OpenMPI+PBS

Hi,

I am having some trouble running multi-GPU OpenACC codes on the new V100 nodes on NASA’s Pleiades system.

If I use the OpenMPI included with the PGI compiler, I can only run jobs that use multiple GPUs on a single node. If I try to run on multiple nodes, the openmpi does not “see” the correct topology even if I directly send it a hostfile. I found this: https://www.open-mpi.org/faq/?category=tm
and when I test the command out, the “tm” is not listed (which is needed for PBS).

The openmpi included does include SLURM support (which all other HPC systems I use utilize).

Would it be possible for future PGI releases to configure openmpi to include PBS (“tm”) by default?

Or alternatively, is there a flag or config file edit I can do when installing PGI with the included openmpi to enable PBS support?

Thanks!

  • Ron

Hi Ron,

I talked with the person who does our OpenMPI builds. He said that he had explicitly disabled PBS support since we did not want to introduce libtm as an external dependency in our Open MPI builds. Though he opened an RFE (TPR#27355) and will see what can be done for a future release.

In the mean time, can you work with the Pleiades system admins to build OpenMPI for their system?

-Mat

Hi,

Thanks for the update! I didn’t realize PBS needed a runtime library.

The folks at Pleiades like to use their vendor MPT MPI library so they are working with me to try to get that to work with PGI (although I am more used to using the included openMPI libraries and would prefer those).

  • Ron

> RECORDED DATA:

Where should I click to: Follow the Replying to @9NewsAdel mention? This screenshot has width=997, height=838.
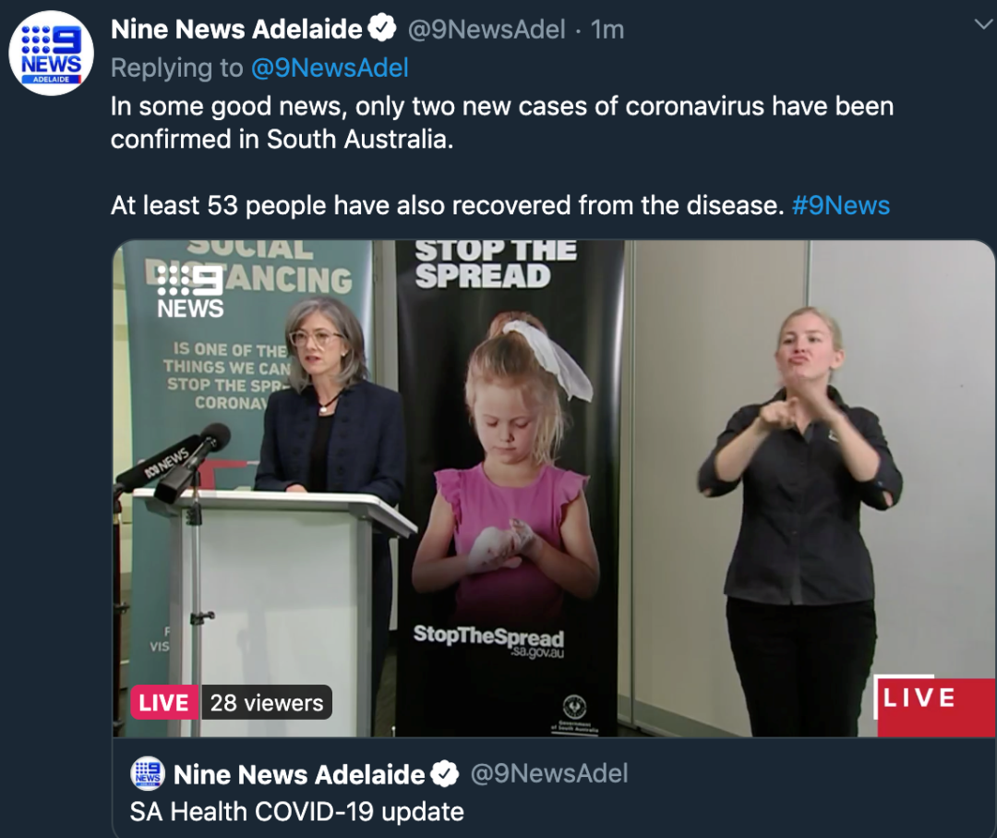click(x=330, y=68)
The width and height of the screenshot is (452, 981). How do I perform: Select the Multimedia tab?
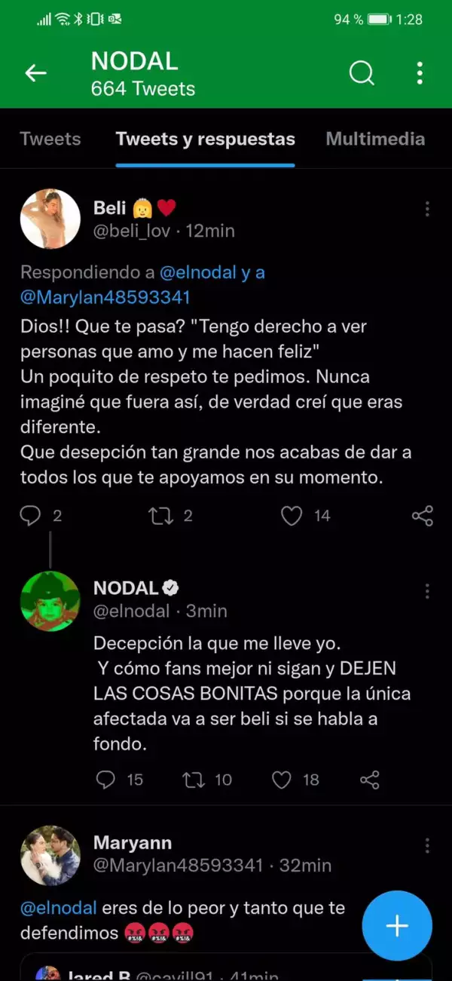coord(375,139)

> WHAT THIS EXERCISE ASKS:
A – According to the OpenMPI thread, why does the OpenMPI bundled with the PGI compiler lack PBS support?
B – Retype the OpenMPI thread from "I am having" to "needed for PBS).".

> ANSWER LIST:
A – The person who produces those OpenMPI builds explicitly disabled PBS support. The reason was that they did not want to introduce libtm as an external dependency in their Open MPI builds.

B –
I am having some trouble running multi-GPU OpenACC codes on the new V100 nodes on NASA’s Pleiades system.

If I use the OpenMPI included with the PGI compiler, I can only run jobs that use multiple GPUs on a single node. If I try to run on multiple nodes, the openmpi does not “see” the correct topology even if I directly send it a hostfile. I found this: https://www.open-mpi.org/faq/?category=tm
and when I test the command out, the “tm” is not listed (which is needed for PBS).